I entered mmc in Start --> Run and checked if the certificate was installed there. It was in the 'Other People' but not in 'Personal'.
Even on Internet Explorer 7+, when I go to Tools --> Internet Options --> Content (Tab) --> Certificates, the certificate is not there in the Personal tab, (WHEREAS IT GOT INSTALLED IN THE PERSONAL FOLDER AUTOMATICALLY IN WINDOWS VISTA). I tried importing the certificate (the .cer file) into the Peronal folder, the import is successful but still neither does it appear in the personal folder nor does Safari recognize/detect it when I go to the Extension Builder.
ANY HELP?!
I need to make an extension for my office project and the deadline is approaching. I really need to get it done.
Thanks a million in anticipation.
I was facing the similar problem. After struggling a lot the following worked for me:
Install (Windows Server 2003 service pack 2) Administration Tools pack as shown on “Generate a Certificate Signing Request” screen shown by Safari Extension Certificate assistant: http://www.microsoft.com/download/en/confirmation.aspx?id=6315
Install IIS resource kit for SelfSSL- http://www.microsoft.com/download/en/confirmation.aspx?id=17275
As indicated by Safari Extension certificate assistant, save the following as certreq.txt --https://devimages.apple.com.edgekey.net/safari/files/certreq.txt
Run cmd, and then change directory to where you saved certreq.txt
On command prompt type: certreq –new certreq.txt newcsr.pem
Press Continue on the Safari Assistant screen, and upload this newcsr.pem
It will generate a certificate that you need to install by double-clicking on the installed file.
You are done!
Go to Develop (in Safari menu bar)>> Show Extension Builder >> Click + and select new extension.
By generating the cert request on another machine you don't have the private key associated with the cert on your own. Generate a cert request on your Win7 machine now, go get a new cert from Apple, and it should work fine.
To use the certificate on Windows, I needed to click on the file that was created (safari_identity.cer). That installed the certificate in the Windows Certificate store. Rrun certmgr.msc and look under the Personal..Certificates folder to see it. My installed cert looked something like this in the Microsoft Management Console for Certificates: "Safari Developer: (xxxxxxxxxxx) me#zzz.com".
this is an answer for Mac users who may be experiencing this problem.
Once you install your certificate, double click it, go under Trust, and set Always Trust for When using this certificate. Your certificate should work then.
It's got something to do with the private key - On me Vista it says CertReq: Request Created and it installs fine, but then on Windows 7 it just creates the file and when you look at the info before/after install it doesn't display that it is associated with the private key on the computer. Very confused I am.
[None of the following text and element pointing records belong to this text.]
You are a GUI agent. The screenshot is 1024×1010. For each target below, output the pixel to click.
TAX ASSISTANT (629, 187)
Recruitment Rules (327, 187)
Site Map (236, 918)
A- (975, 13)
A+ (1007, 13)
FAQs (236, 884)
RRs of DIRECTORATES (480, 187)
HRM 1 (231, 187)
when you enter something like "certmgr.msc" in the run command in window, you will get to see something like this:
So using the certificate consists of the following steps:
first save the file and run the command in cmdd.exe as directed in the developer certificate generator in extension certificate developer.
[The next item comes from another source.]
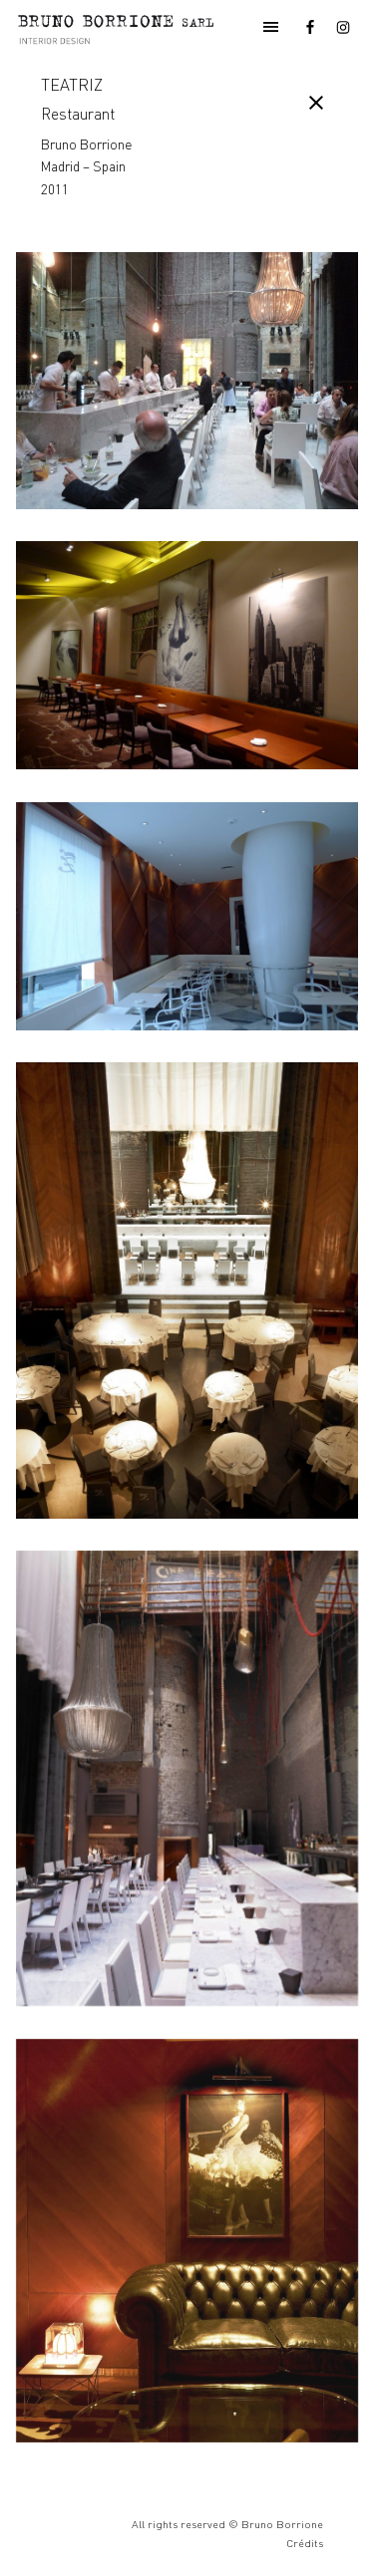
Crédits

when you are done, check the certmgr [shown above in the image] and see a certificate named safari developer installed somewhere near Certificate Enrollment Requests. cut the certificate and paste one copy inside trusted root certification Authorities and another inside Personal.
then generate the csr file and install the file inside Personal folder and trusted root certification Authorities folder.
extension builder will recognize the certificate.
Best of luck.
If the certificate has an incomplete chain, it may be necessary to install the certificates on Apple's certificate page . I believe "Worldwide Developer Relations" (and possibly the 2 root certificates) are necessary for Safari Development.